1 O Lord, my heart is not lifted up, my eyes are not raised too high;
I do not occupy myself with things too great and too marvellous for me.
2 But I have calmed and quieted my soul, like a weaned child with its mother; my soul is like the weaned child with the Lord.
3 O Israel, hope in the Lord from this time on and for evermore.
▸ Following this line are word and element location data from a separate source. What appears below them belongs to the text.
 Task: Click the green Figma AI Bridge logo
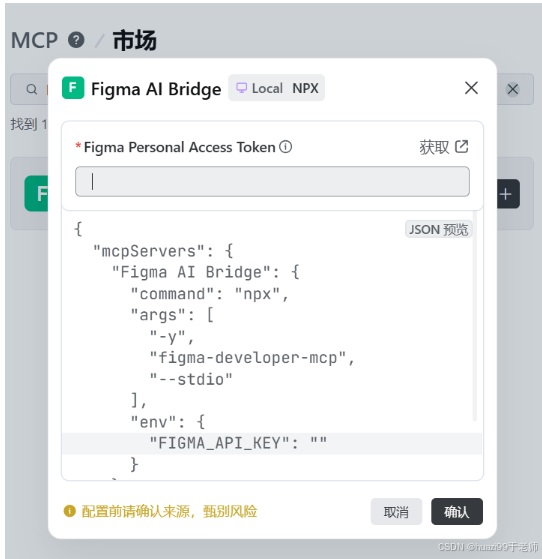pyautogui.click(x=73, y=88)
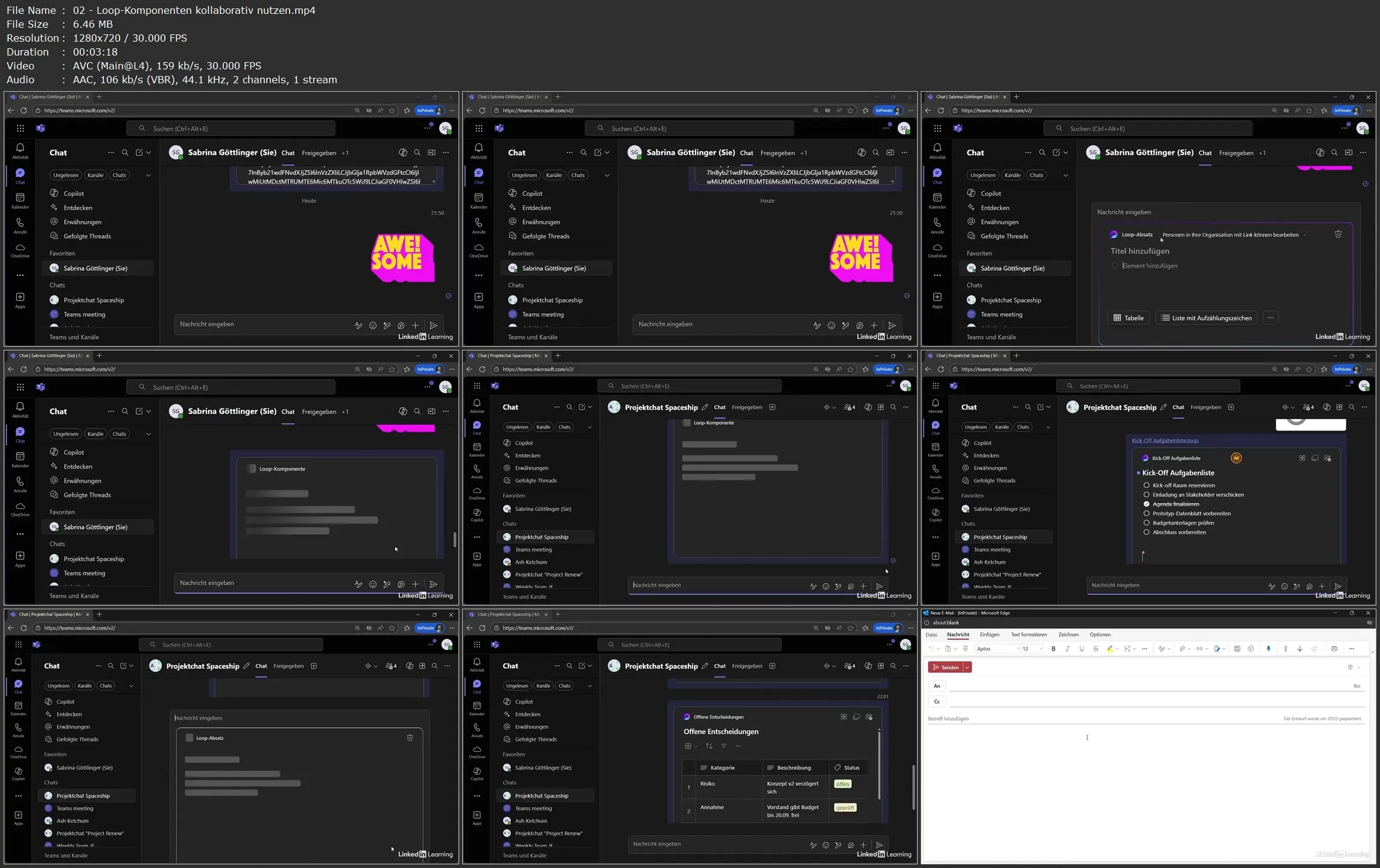Open the Aptos font name dropdown
The height and width of the screenshot is (868, 1380).
click(1018, 649)
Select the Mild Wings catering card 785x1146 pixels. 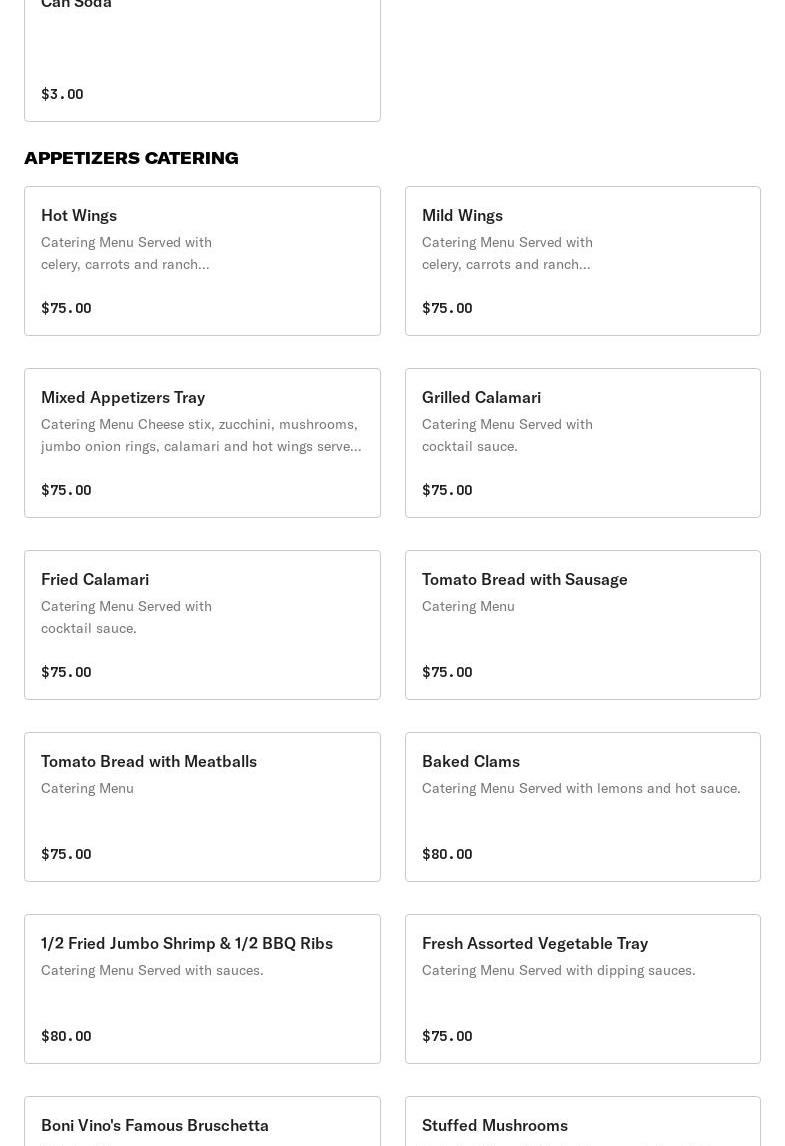(583, 261)
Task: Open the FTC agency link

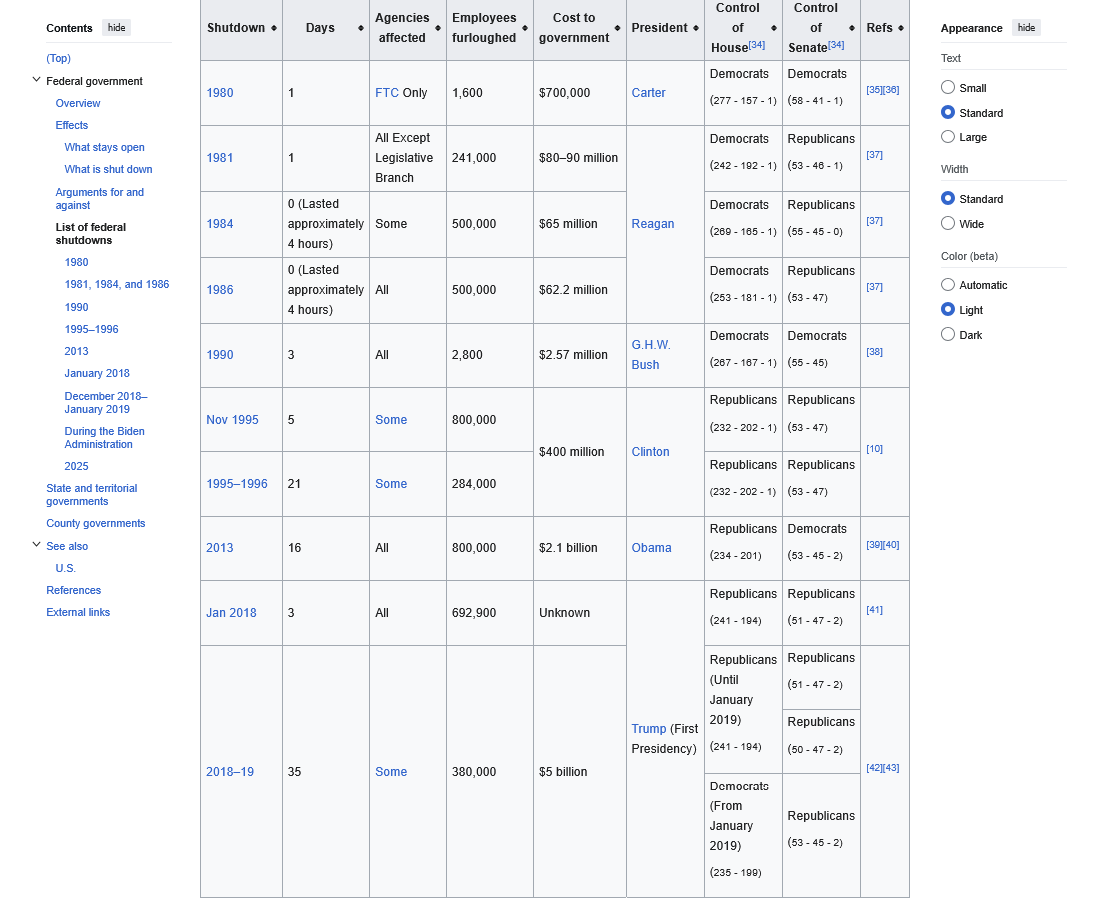Action: (386, 93)
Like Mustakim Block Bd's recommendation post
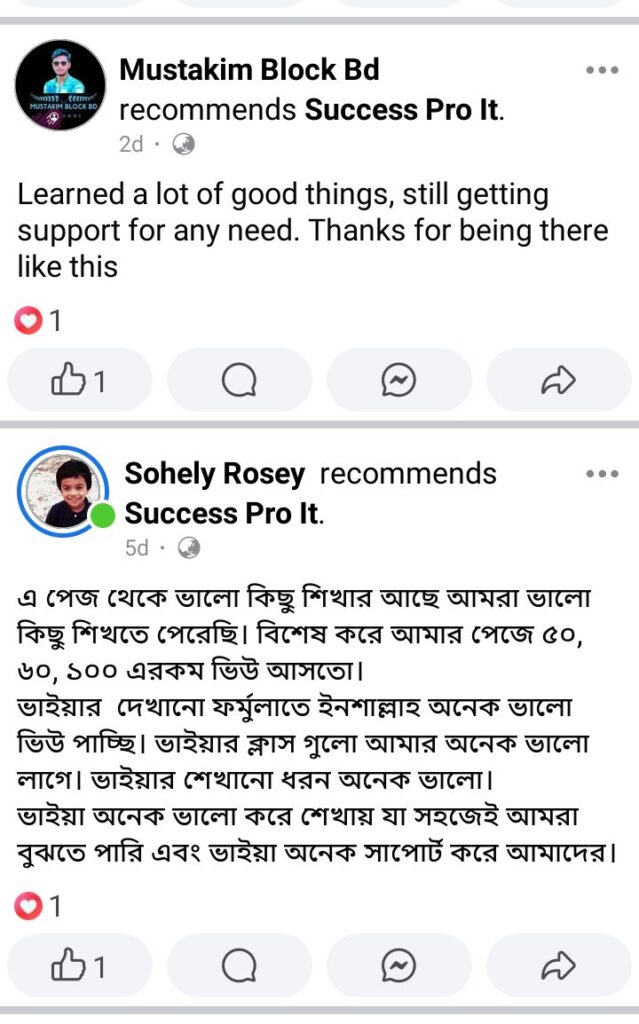Viewport: 639px width, 1024px height. pos(79,380)
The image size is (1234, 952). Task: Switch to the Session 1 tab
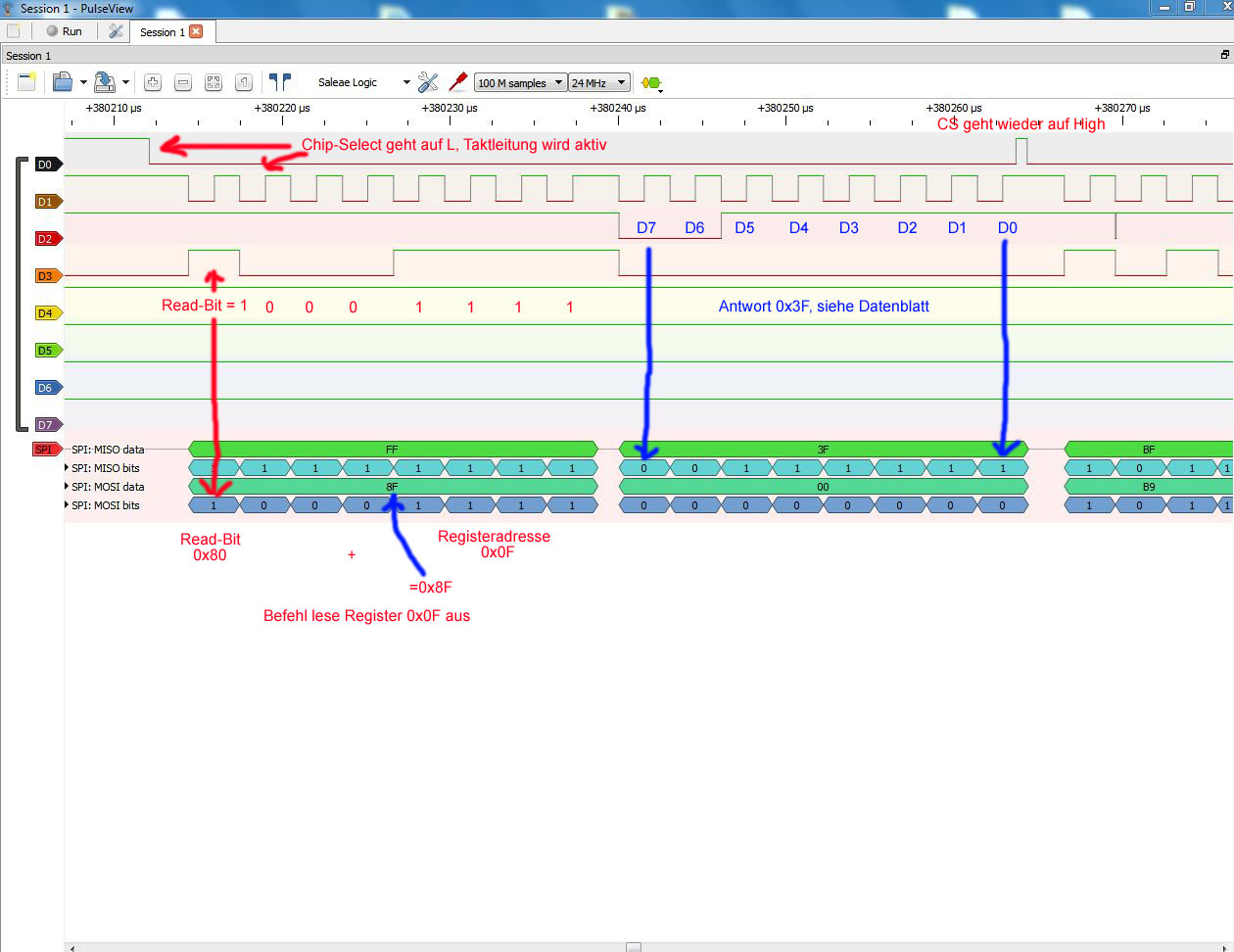point(161,31)
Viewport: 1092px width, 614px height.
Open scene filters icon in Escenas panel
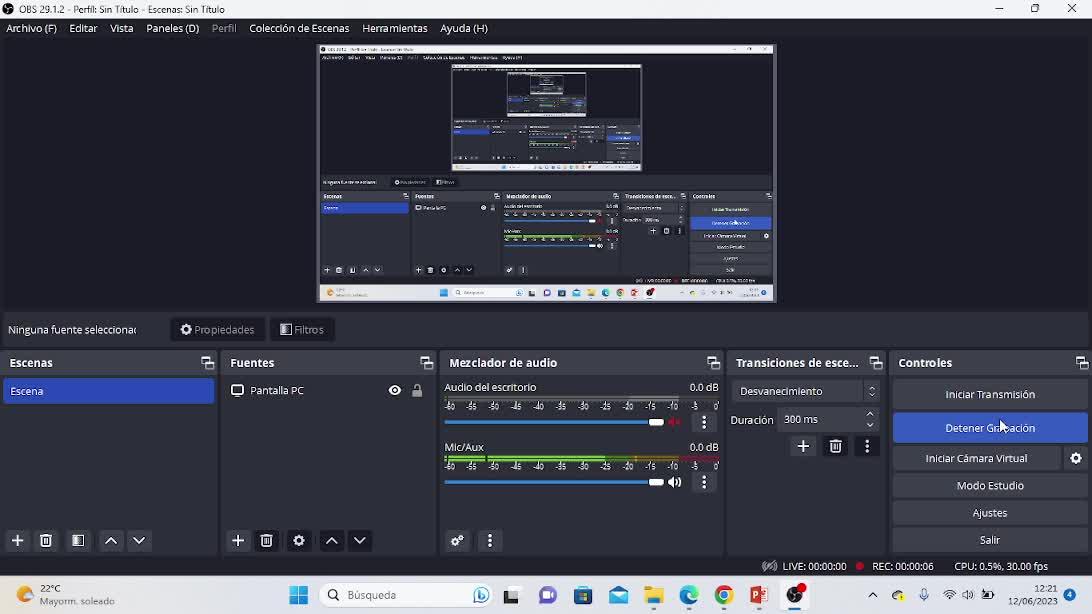(78, 540)
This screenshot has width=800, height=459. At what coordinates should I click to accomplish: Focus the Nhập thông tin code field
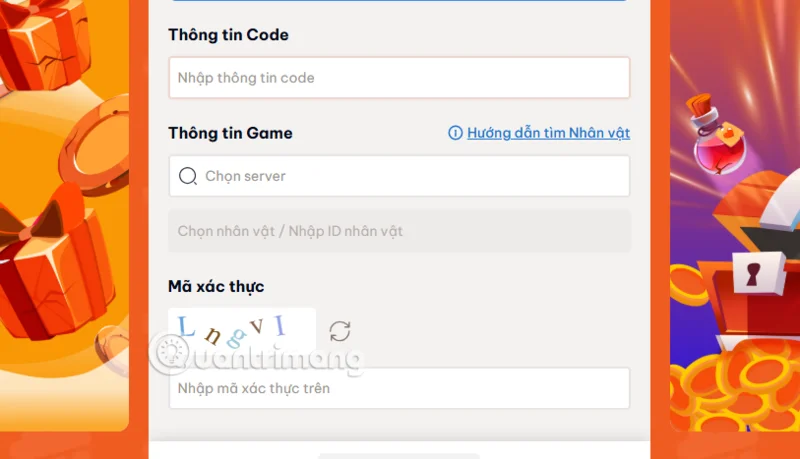point(399,78)
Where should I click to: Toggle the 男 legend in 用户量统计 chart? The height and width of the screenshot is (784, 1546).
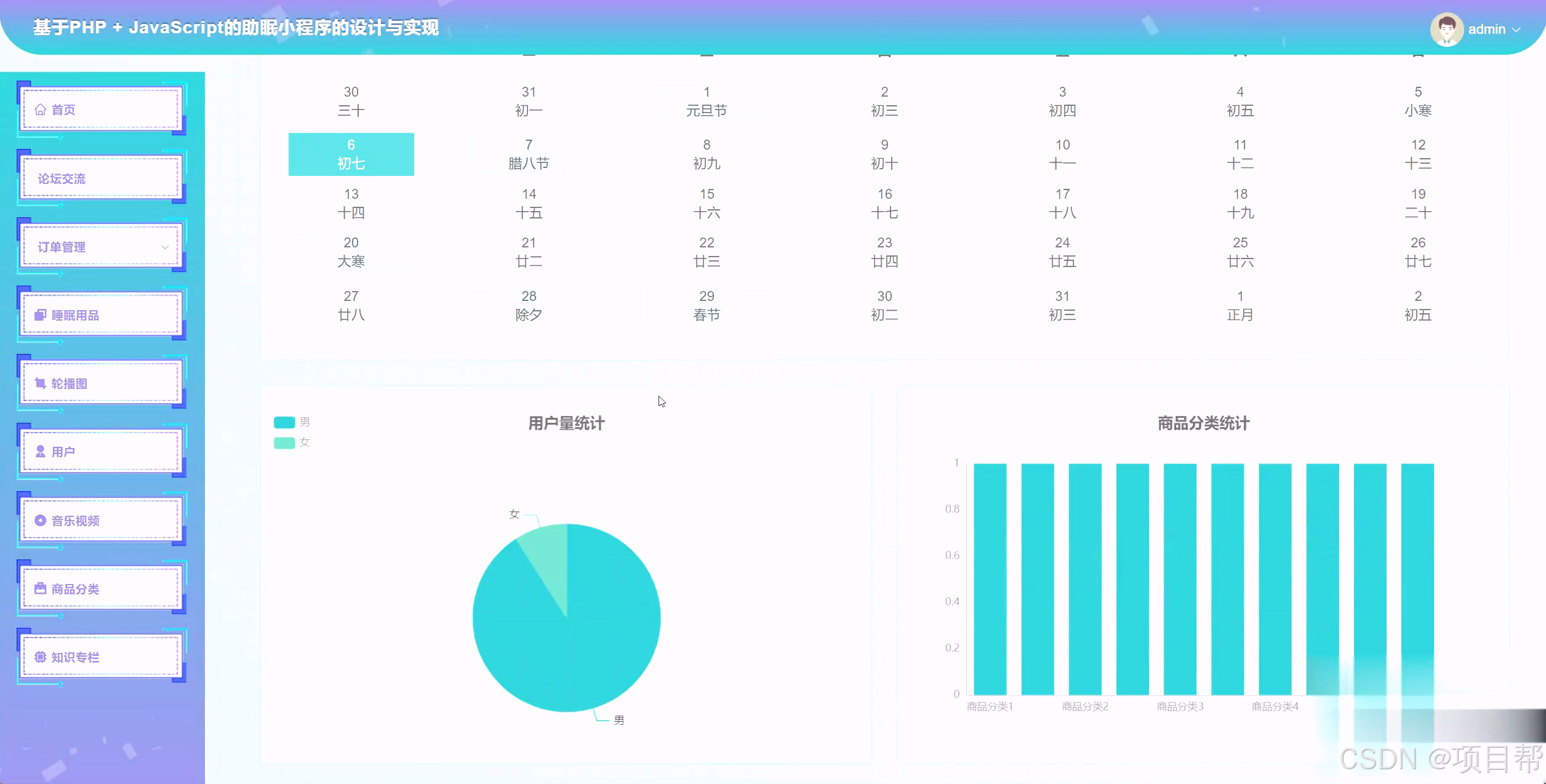(x=284, y=422)
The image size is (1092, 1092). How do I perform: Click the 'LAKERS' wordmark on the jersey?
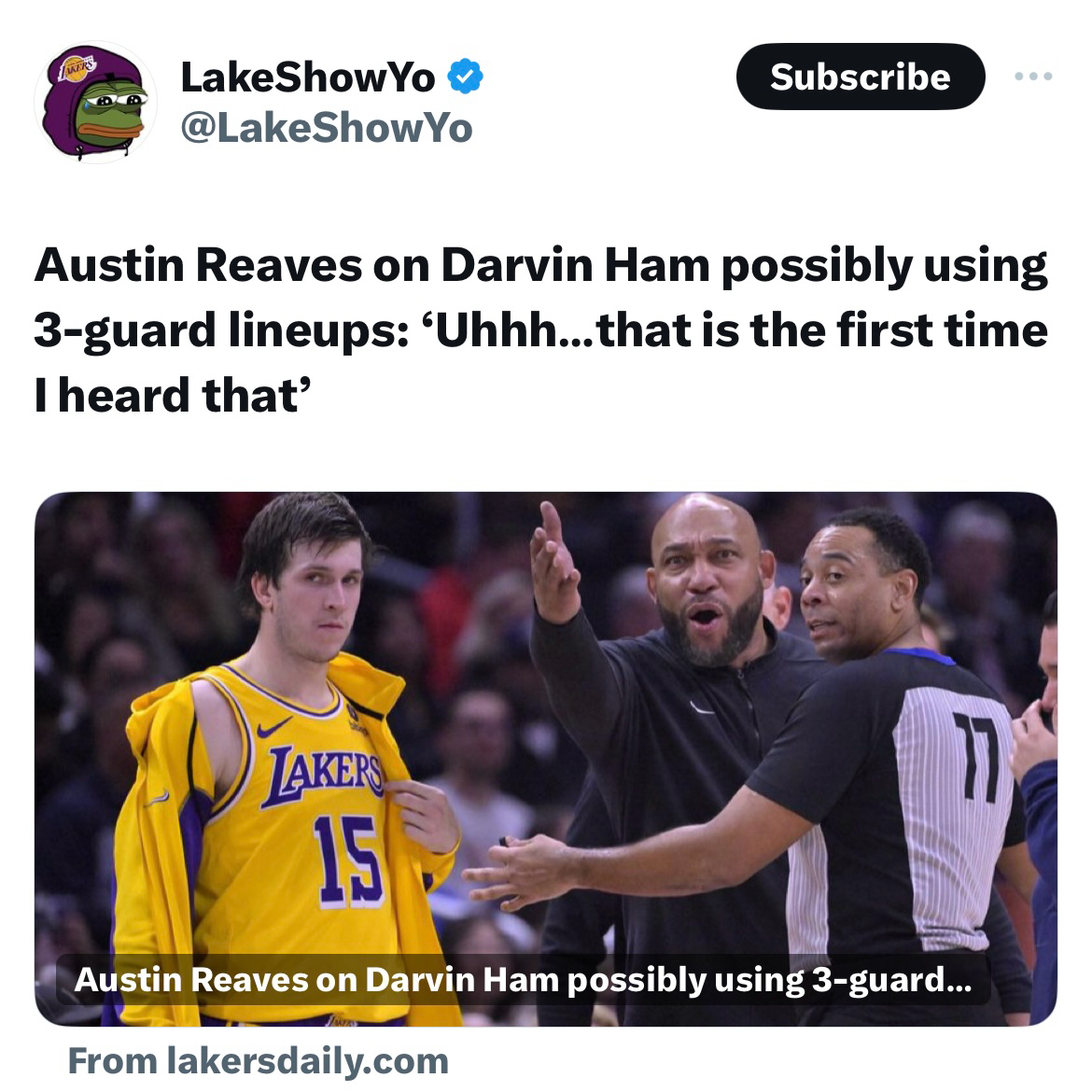coord(325,776)
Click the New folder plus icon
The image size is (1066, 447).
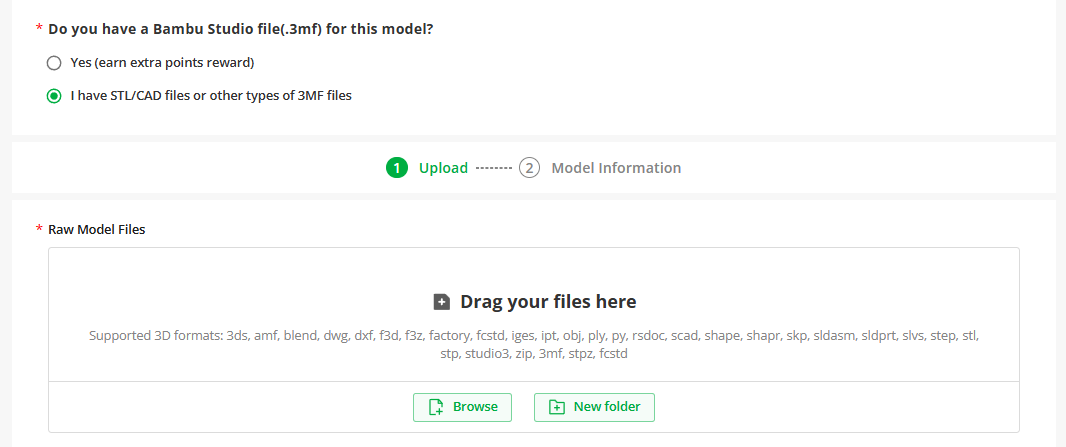(557, 407)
I once made a metrical version of this for use in worship:
I am not arrogant in heart
Nor look with scornful eyes;
nor have in great affairs a part;
nor measure mysteries.
But hushed as on a mother’s knee
my soul rests in the Lord;
so quietness is made for me
and human hope restored.
(Sung to the Scottish tune: Stracathro)
A very beautiful psalm. This is a Psalm of Ascent, that is, one to be sung by Jewish pilgrims to the temple on Moun Zion. Perhaps this one reflects the end of the journey: in the presence of the great God the worshipper accepts his or her ordinariness, abandons pride and anxiety, and is a peace with God. There is subtlety about the original which I haven’t reproduced in my translation: it is a “weaned” child that is the point of comparison, not a feeding baby. The idea is that the weaned child is not screaming to be fed but is happy with the affection of the mother. This is the image of the soul of the pilgrim. Some have argued that the words about the people’s hope are a late addition to the original psalm but they seem to me entirely typical in their move from individual to communal, from personal to political. One of great Rabbis said, “Pray no prayer which cannot also be prayed by Israel.” The church has interpreted the psalms as being spoken by the people of God, as well the individual believer. As the bible tells us Jesus used them, we can fruitfully imagine them (try this one!) being spoken by him.
Peace in God is not a technique of meditation or prayer. It is the over-reaching human will discovering its true goal; the arrogant human head bowing before the humility of God; the anxious human heart resting in faithful love. Jesus said, “Unless you become as a little child you will in no way enter the kingdom of God.”